On May 13, 2006, the News carried a front-page story by Kathie Marchlewski entitled “Environmentalists encouraged by Dow plan.”
The context was the May Dow/DEQ meeting informing the public of progress on the Tittabawassee River floodplain cleanup. As the summer wears down, and another public meeting is about to take place, the gentle reader must allow me a bit of a rant. I was the unfortunate source of that optimism.
Before the week was out and the ink was dry on that story, Dow was challenging the Michigan Department of Public Health’s risk numbers — and my optimism was morphing again into cynicism.
It is absolutely frustrating.
It has been five years since the discovery of elevated levels of dioxin in the Tittabawassee floodplain, and nearly eight years since continued elevated levels uncovered in Midland.
To date the extent of the contamination in Midland remains unmapped as does the extent in the floodplain and Saginaw River. The Company has repeatedly submitted inadequate plans to the DEQ. From what we have heard since the May meeting, Dow and the State are not in agreement as to what level of dioxins should be left in the soil or sediment.
We are talking about chemical trespass here folks, why should there be a debate? Residents did not ask for dioxin in their backyards. Nor should they be expected to live with some compromised dioxin number different from background.
In addition, the Company continues to contest dioxin’s toxicity, question its bioavailability, and support legislative efforts to compromise cleanup levels. In a word, it continues to evade responsibility.

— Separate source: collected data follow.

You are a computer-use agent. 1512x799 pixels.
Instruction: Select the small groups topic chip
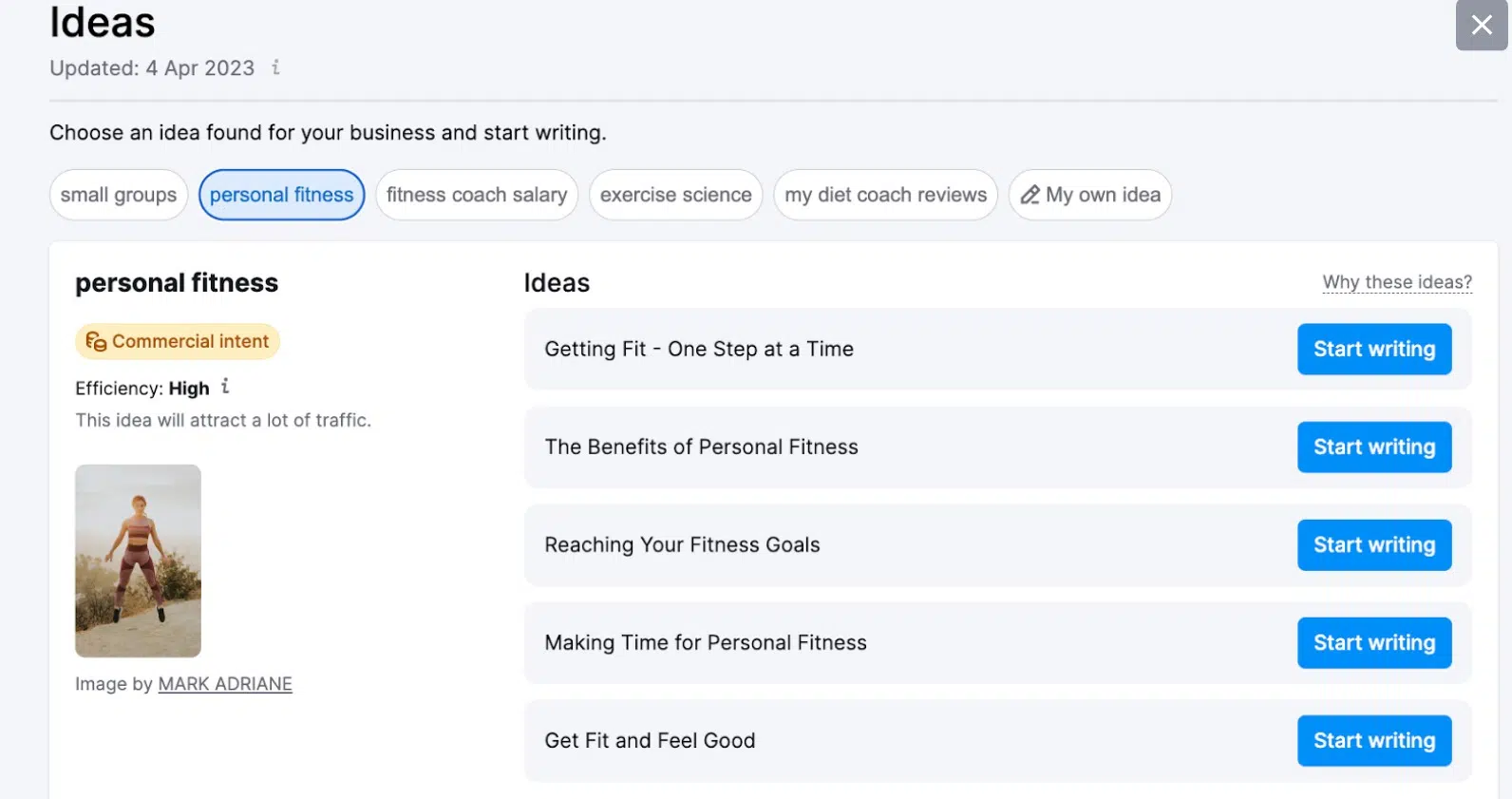tap(119, 196)
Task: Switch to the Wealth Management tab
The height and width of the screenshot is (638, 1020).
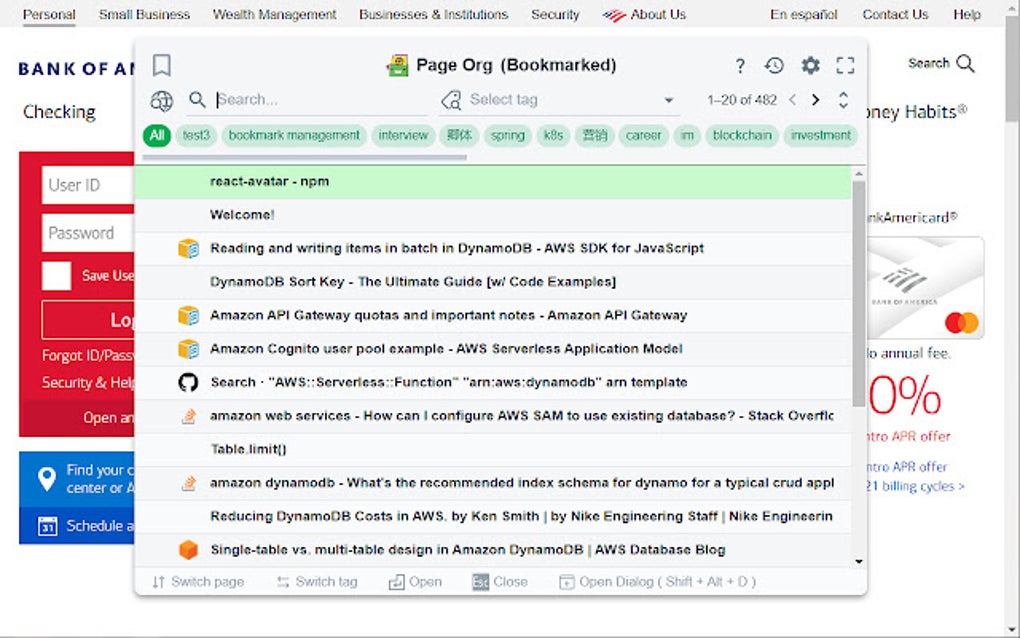Action: click(x=274, y=14)
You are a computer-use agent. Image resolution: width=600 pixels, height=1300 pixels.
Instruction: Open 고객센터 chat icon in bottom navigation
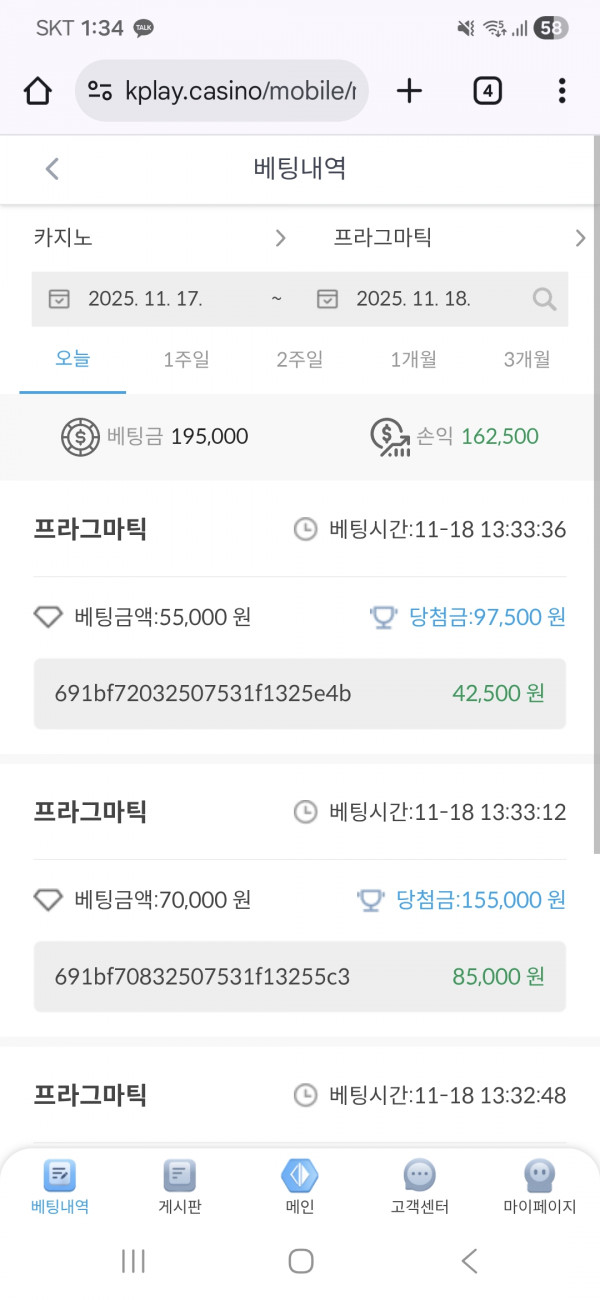tap(419, 1176)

But it does talk a good game. Dow has launched a multi-million dollar ad effort: The “Human Element campaign.”
According to Patti Temple Rocks, Dow vice president of global communications: “This is more than an ad campaign to our company. It is a statement to the world and, more importantly, to ourselves about the future direction of our business … it reflects our intention as a company to prioritize the things we do to advance innovation and focus the people and resources of Dow on solving human problems.”
Anyone who has scanned a magazine in a dentist’s or doctor’s office will have seen one of Dow’s Human Element “faces.” I too have seen a Dow face – in the anger, the violation, the futility of residents of the Tittabawassee floodplain who find themselves four years into a process that at best remains uncertain.

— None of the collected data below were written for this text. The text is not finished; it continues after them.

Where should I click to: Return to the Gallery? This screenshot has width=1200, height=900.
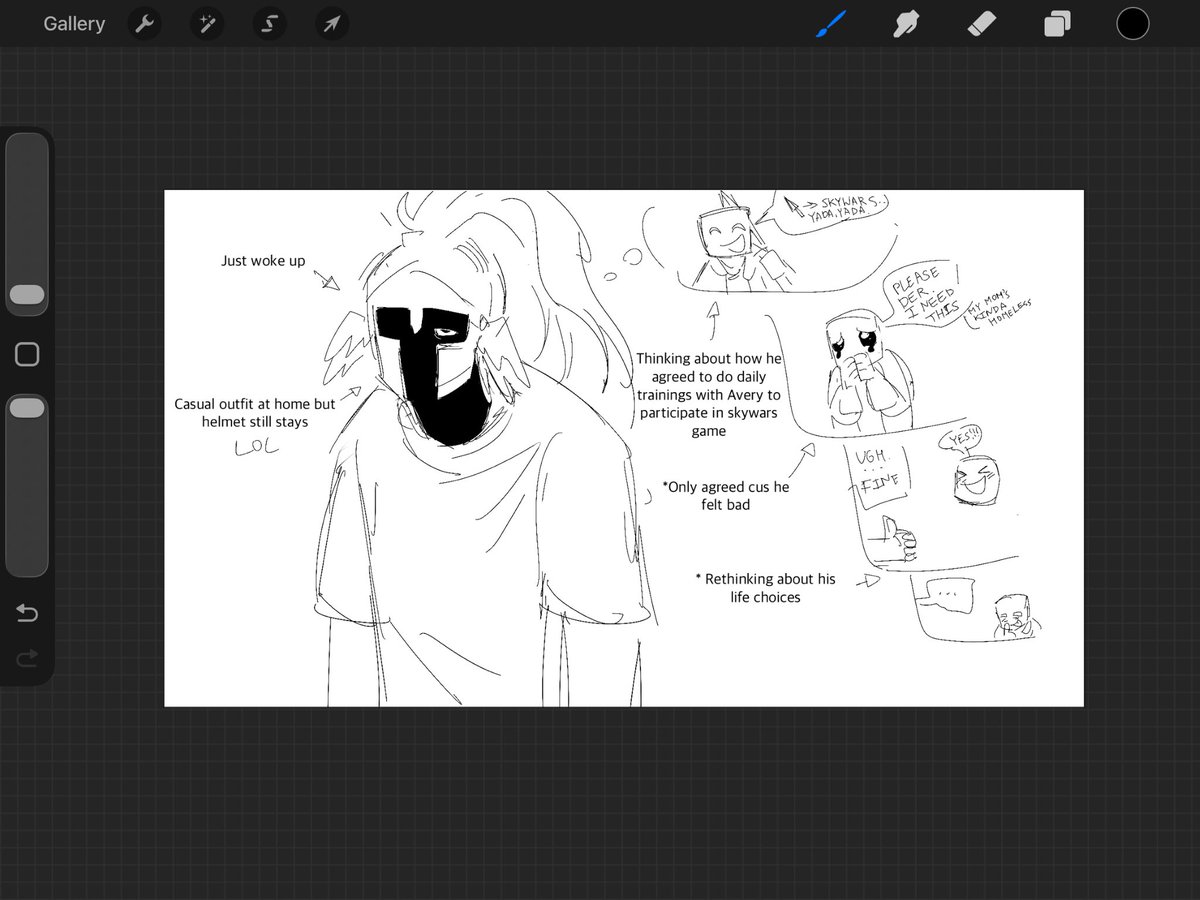[73, 23]
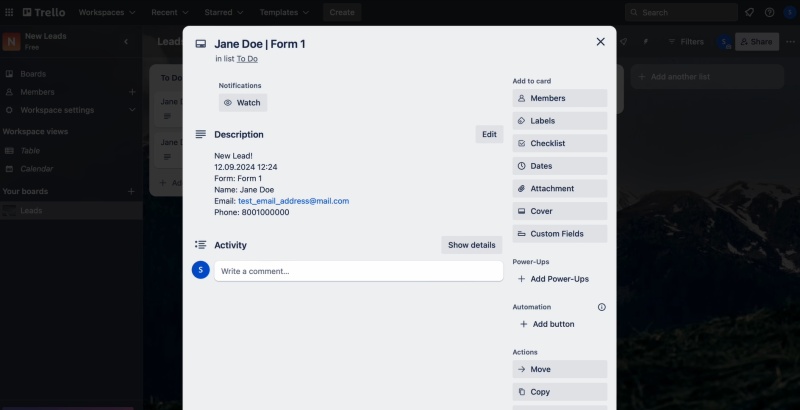Add an Attachment to the card
This screenshot has width=800, height=410.
(x=559, y=188)
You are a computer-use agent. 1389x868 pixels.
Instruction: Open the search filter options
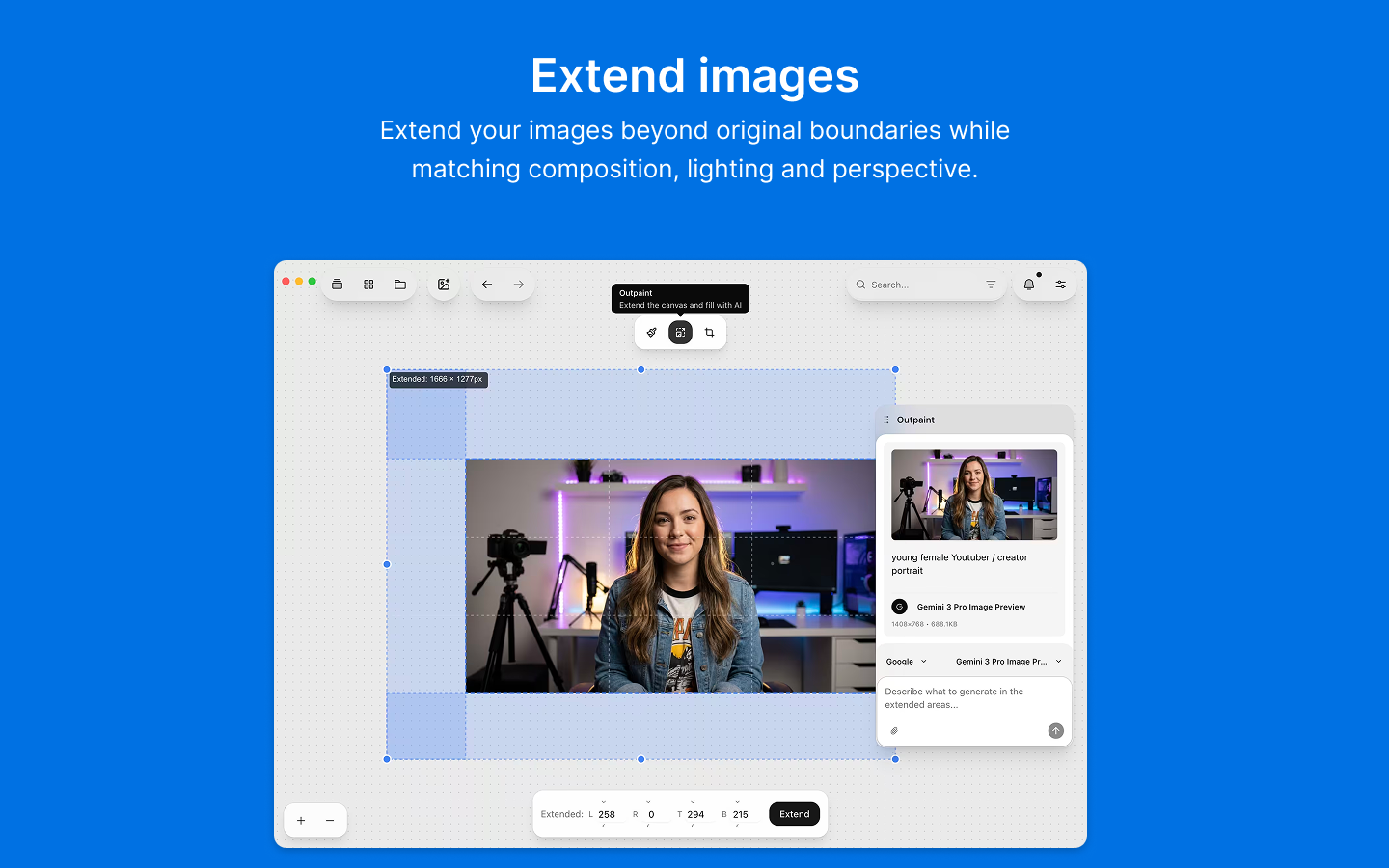991,284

What is the real Dow? Have they turned the corner, intent on “solving human problems?” If, as the bard noted, the past is prologue, the company’s past is a clue to its future, and its past has not been directed at solutions.
Dow’s foot-dragging, its meeting the state behind closed doors, its questioning of dioxin’s toxicity, in the face of overwhelming academic research (and the last report from the National Academy of Science) is an approach as old as corporate irresponsibility. It even has a name, it is referred to as manufacturing uncertainty.

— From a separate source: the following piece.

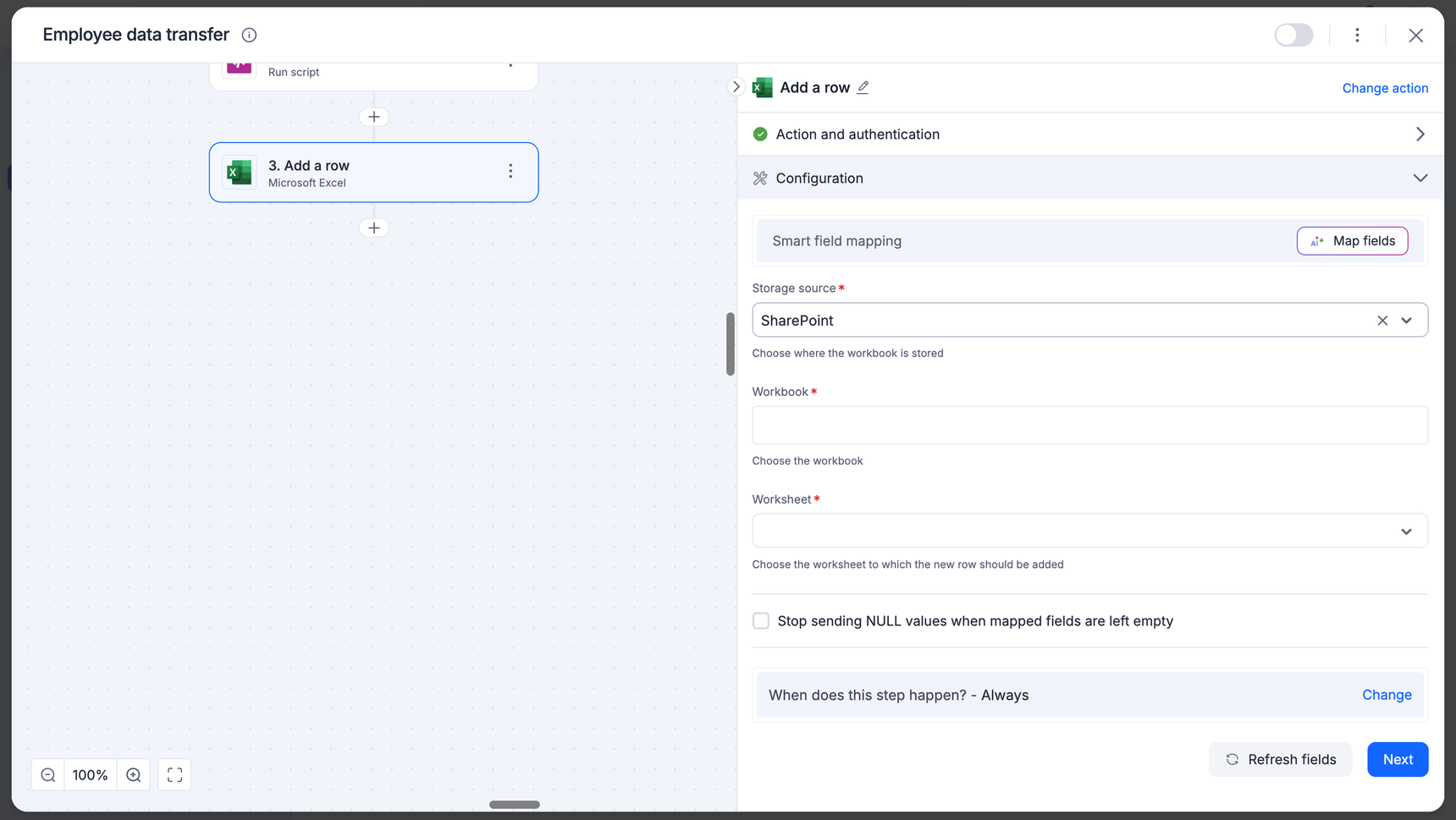Click the Map fields button
1456x820 pixels.
point(1352,241)
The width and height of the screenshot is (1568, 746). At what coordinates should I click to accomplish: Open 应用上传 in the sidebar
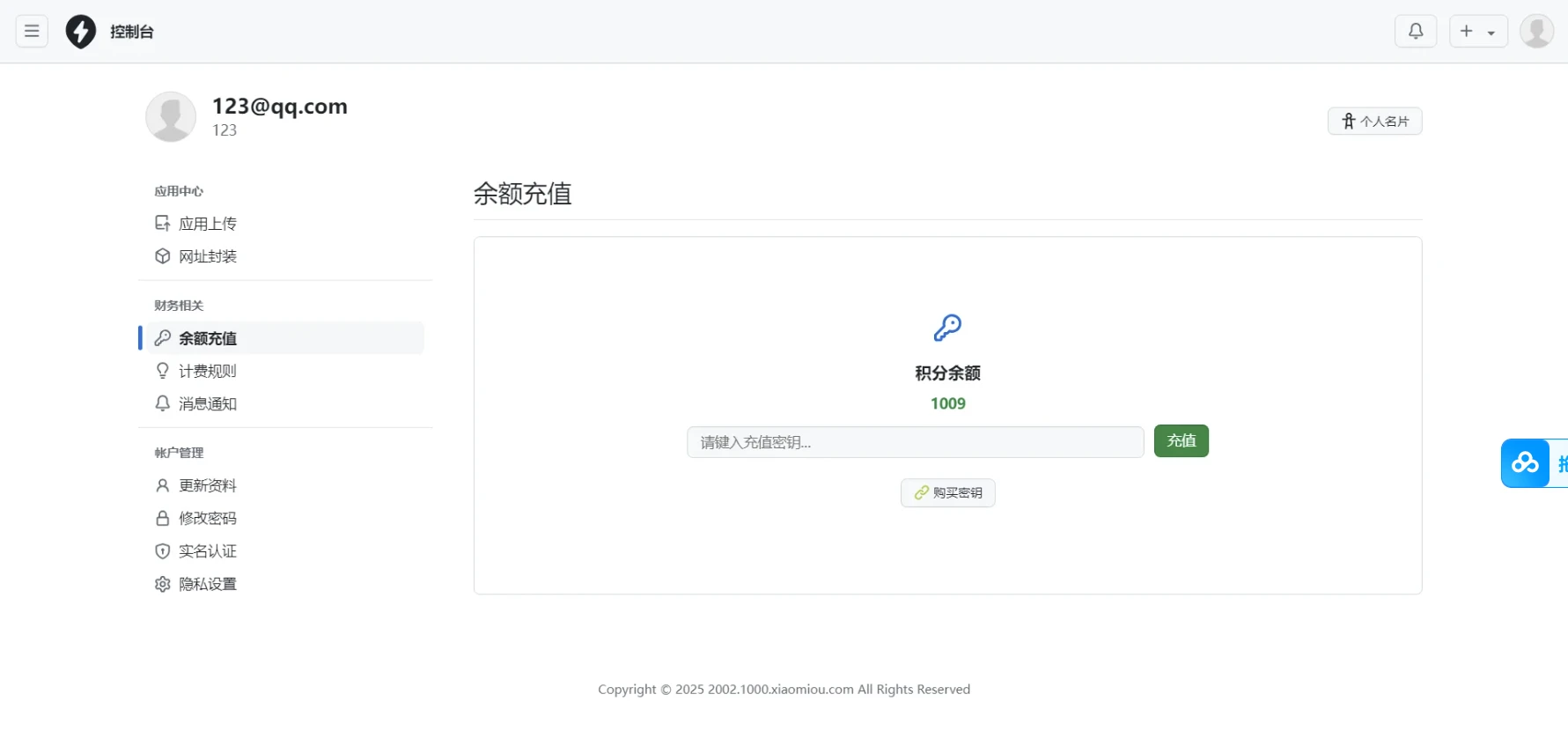[x=208, y=224]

Though most identified with the tobacco industry, other corporations opposed to public health cleanups or environmental regulations have used the same tactic. Manufactured uncertainty was explained in The American Journal of Public Health (July 2005) as a company’s questioning of the validity of scientific evidence and ridiculing research that threatens their interests. Its purpose is to sow ambiguity in peoples’ minds, to deflect regulatory pressure and to retard actions that cost the company money. As noted, the tobacco industry and the lead industry used it for years. The chemical lobby, particularly the Chlorine Council, has effectively used Washington lobbyists to delay release of the national dioxin reassessment for fifteen years. Dow has used “spin” on its animal research and questioned the state at every step of the remediation process. That is Dow’s past.
Will the August meeting disclose a new Dow — will they become cooperative and committed to an expedited clean up of their community?
In May, its spokesperson told the public that the Company couldn’t complete a local dioxin cleanup until 2017 — 11 years from now. A child born today would be in middle school before a cleanup was completed. That is not acceptable. It is time to call on Dow to “prioritize” and “focus” at home — quit arguing and simply act — a far better testimonial to its commitment than fine sounding words. But “focus” and “prioritize” are too vague — the d company has to commit to removing its dioxin to background levels — 8 to 10 ppt — and begin now, yesterday — anything less is simply hypocrisy.

Terry Miller is executive director of the Lone Tree Council.

Editor’s note: Dow and the Michigan Department of Environmental Quality are hosting a community meeting Wednesday at the Horizon’s Conference Center, 6200 State St., Saginaw, beginning at 6 p.m. Staff from Dow, DEQ the Michigan Department of Community Health will be available for discussion/questions beginning at 5:30 p.m. and for one half hour after the meeting.